March 6, 2006--Citing rising costs, a majority of small businesses in California now no longer provide health-care coverage for employees, a new statewide survey shows.
The results come as the U.S. Senate considers a bill this week involving association health plans -- which would allow small employers to band together to purchase insurance. Trade groups and other supporters say the legislation would free business owners of restrictive state regulations and force insurers to offer more competitive rates.
The California survey, which was released March 2 by the San Francisco-based Union Bank of California, found that 52% of the 2,000 small businesses polled said they no longer offer employee health-care plans -- the first time in the annual survey's six-year history that a majority do not.
Of the 48% of firms that still do provide coverage, about a quarter said rising costs have forced them to shift a larger burden to workers, while reducing overall benefits.

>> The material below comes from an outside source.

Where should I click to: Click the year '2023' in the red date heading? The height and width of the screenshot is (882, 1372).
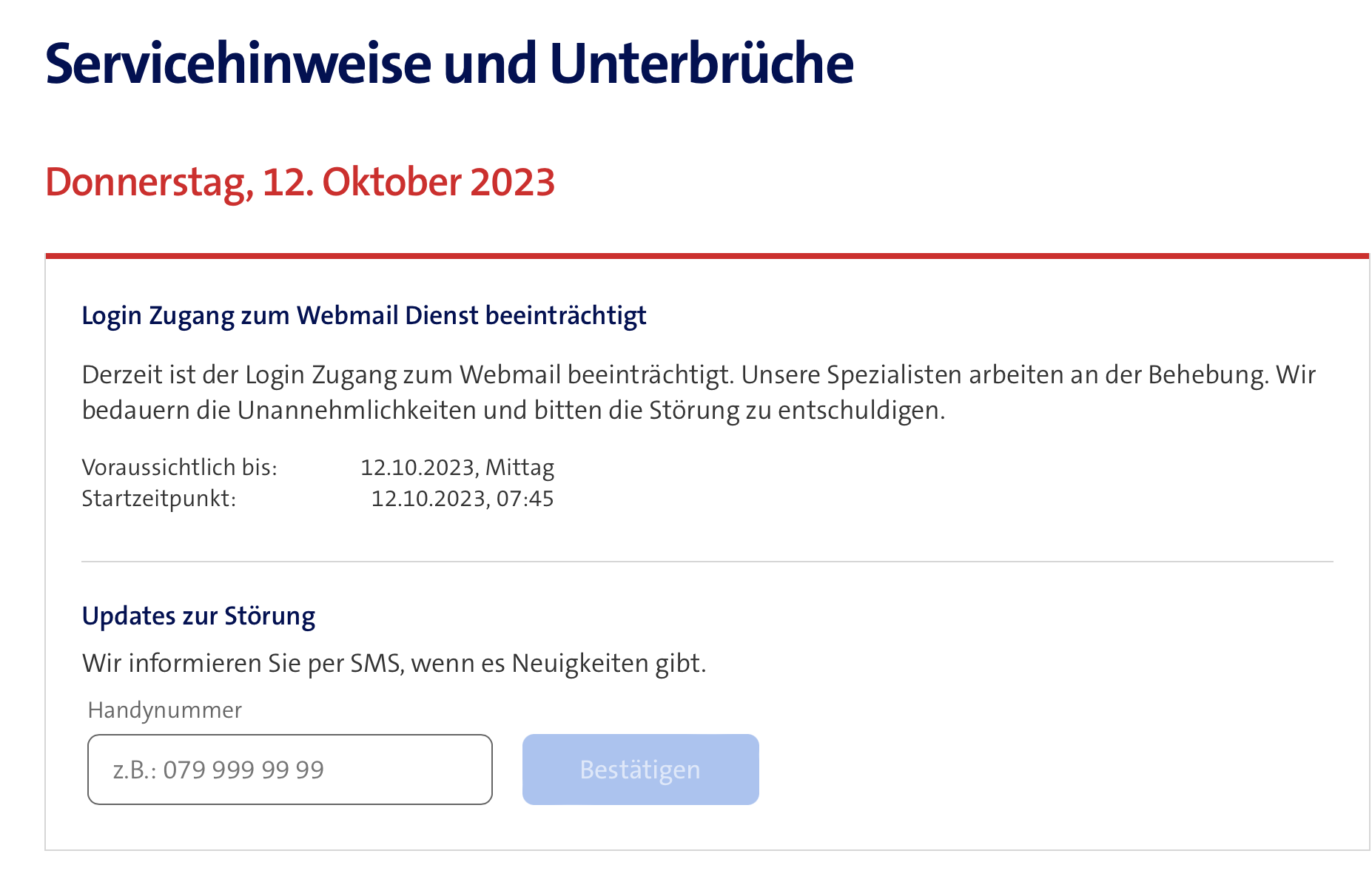tap(512, 183)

"We've found that the experience of small-business owners generally mirror those of mid-sized companies and of large multinationals in that the rising cost of providing health care to their employees is becoming prohibitively expensive," Phil Flynn, the bank's chief operating officer, said in a statement.
The findings match those of a national study released last fall by the Kaiser Family Foundation, a Menlo Park, Calif.-based health-care policy research group, which showed a steady decline in the number of businesses offering health insurance in the past five years -- what the group's president and CEO Drew Altman called the "drip, drip, drip of coverage draining out of the employer-based health insurance system."
According to the Kaiser study, which surveyed some 3,000 employers nationwide, just 60% offered health benefits, down from 69% in 2000. Among businesses that offered no coverage, the majority had fewer than 200 employees, the study said -- most citing cost as a key factor.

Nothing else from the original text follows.